Exercise requirements.
Answer these questions about the suburbs comments below:
1. What does the first comment say the LW maybe should do?
2. In the comment headed "Your gut.", what will seep inside your brain if you wait too long?
3. How long did the writer of "What matters is what you think" live in the suburbs, and which city did that writer come from?

The suburbs are not for eveyone, and maybe the LW should move, especially if kids aren't in the picture. We may not be cool out here, but that doesn't mean we are miserable or enslaved. To each his own.

Wednesday, February 13, 2008 09:43 PM

Your gut.

Your gut is smart. Your gut knows what kind of guy you are, even if your brain lost sight of it in the run-up to buying this house/life. Turn back now! It's not too late. If you wait too long, though, the wall-to-wall carpeting and remarkable surround sound entertainment system is going to seep inside your brain and make you think it's okay to live this way. Get out while you still have access to your most reliable instincts.

Wednesday, February 13, 2008 09:54 PM

What matters is what you think

We can tell you all sorts of suburbia stories - both pro and con - but in the end, you have to make that decision. But wait for a few months, at least. The city won't go anywhere.

Personally, I empathize - I've spent 1.5 years living in the suburbs (taking care of my ill mother), and it was a horrible shock at first (I came from San Francisco, which I loved a lot, and still love). It felt like an imprisonment of sorts. Part of it was that I really couldn't go anywhere - I had no car, and my mother required a lot of attention - but part of it was the soullessness of it all.

Input data.
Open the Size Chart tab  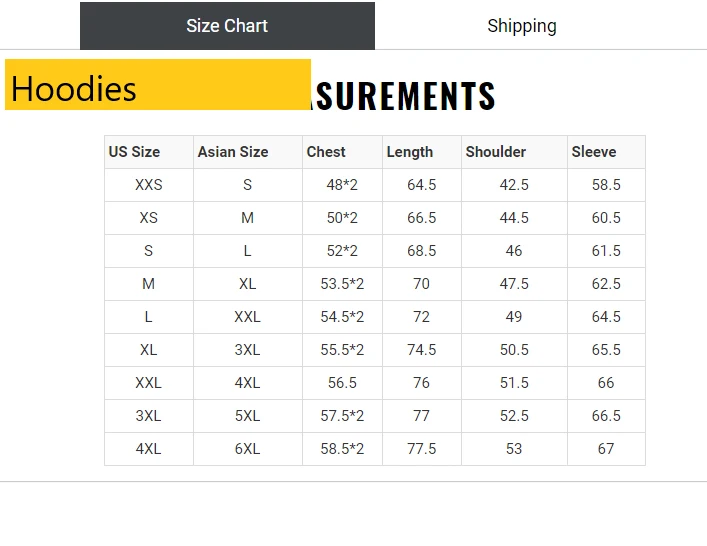(x=227, y=26)
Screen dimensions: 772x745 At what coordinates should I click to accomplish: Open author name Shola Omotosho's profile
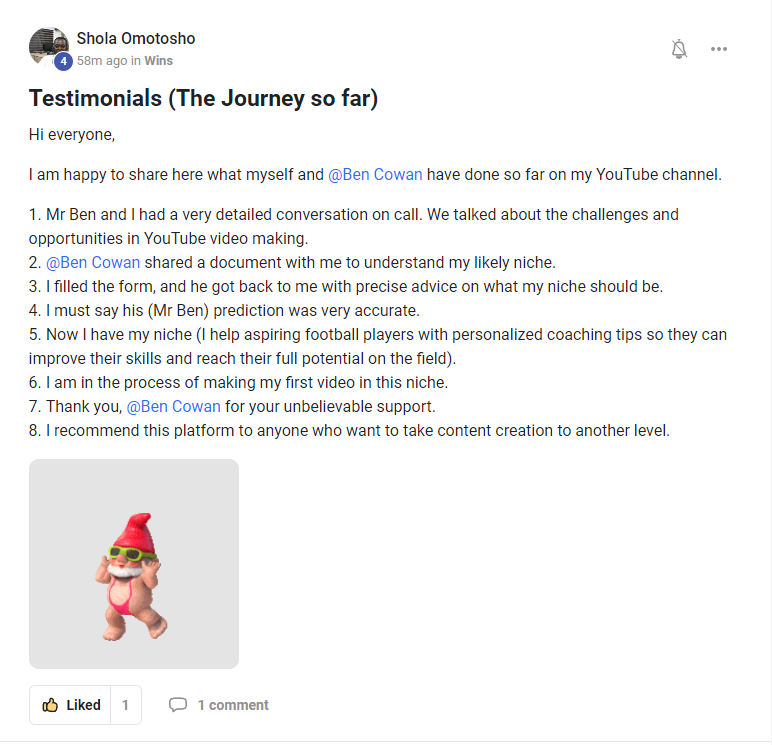tap(136, 39)
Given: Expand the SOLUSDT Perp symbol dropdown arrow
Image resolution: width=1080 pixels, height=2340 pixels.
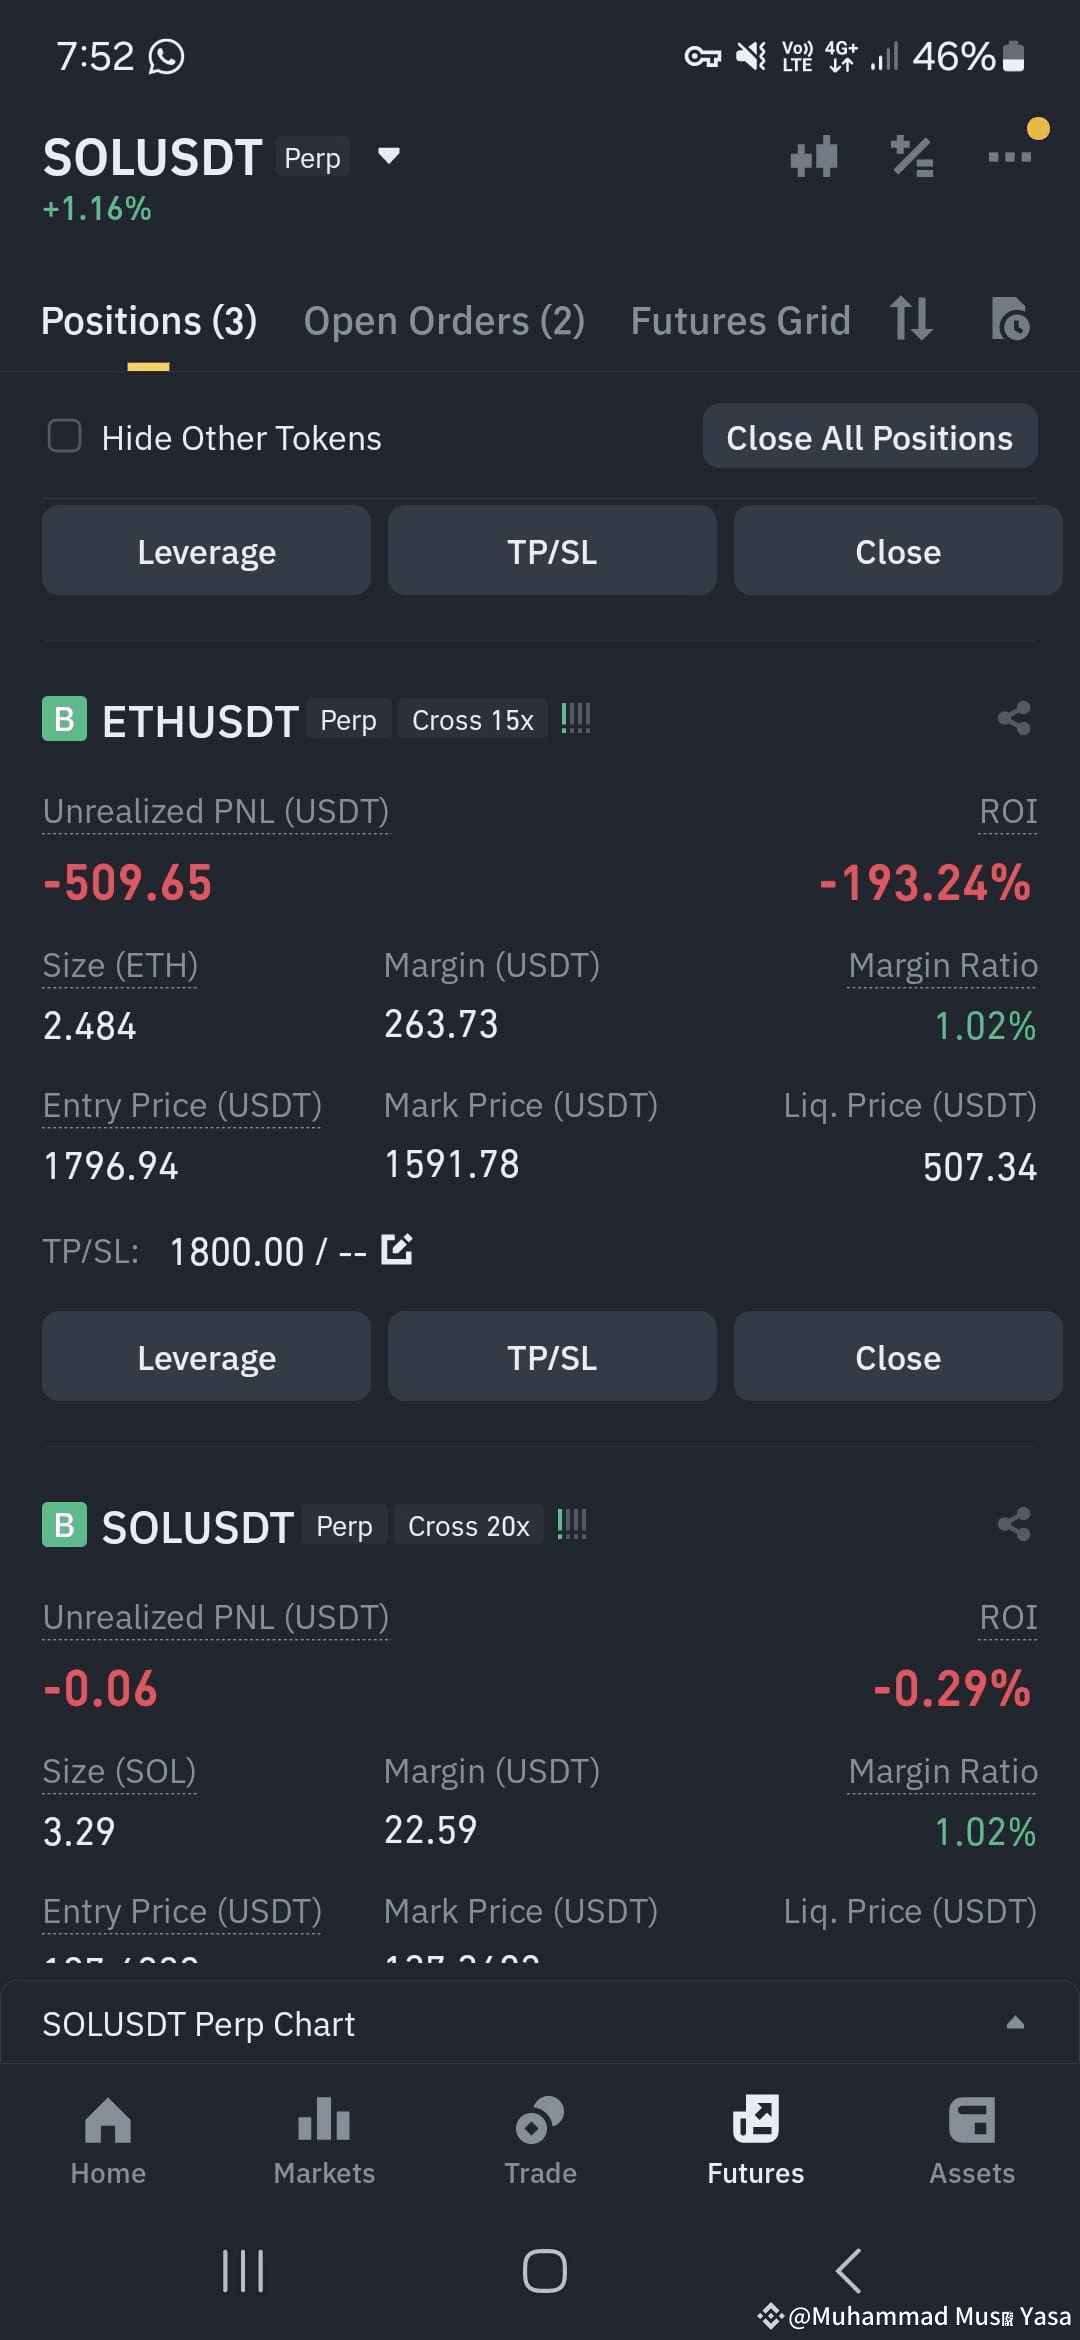Looking at the screenshot, I should tap(389, 156).
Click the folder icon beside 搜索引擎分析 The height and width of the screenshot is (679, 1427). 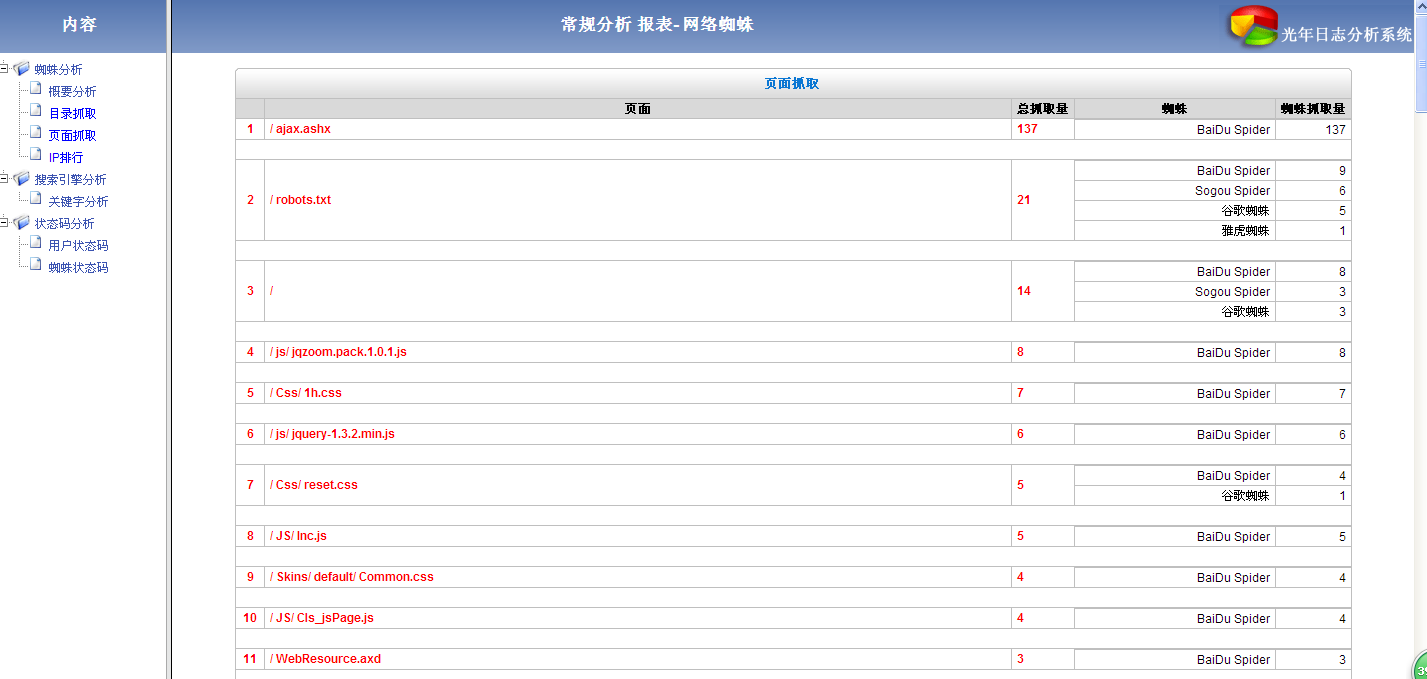(x=22, y=179)
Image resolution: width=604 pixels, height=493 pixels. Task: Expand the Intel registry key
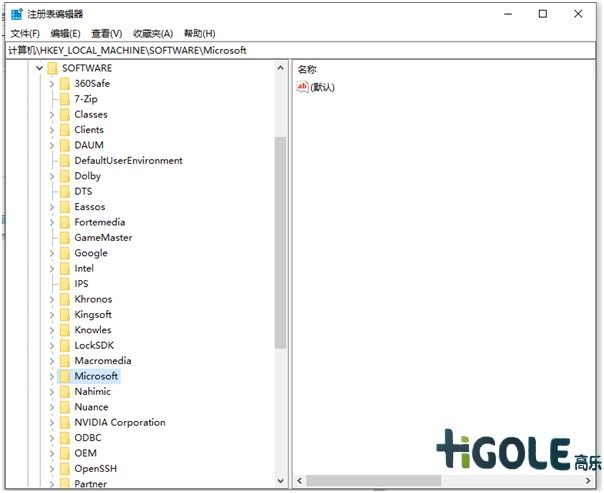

Result of the task.
1. Move, especially if kids aren't in the picture.
2. The wall-to-wall carpeting and the remarkable surround sound entertainment system.
3. 1.5 years; San Francisco.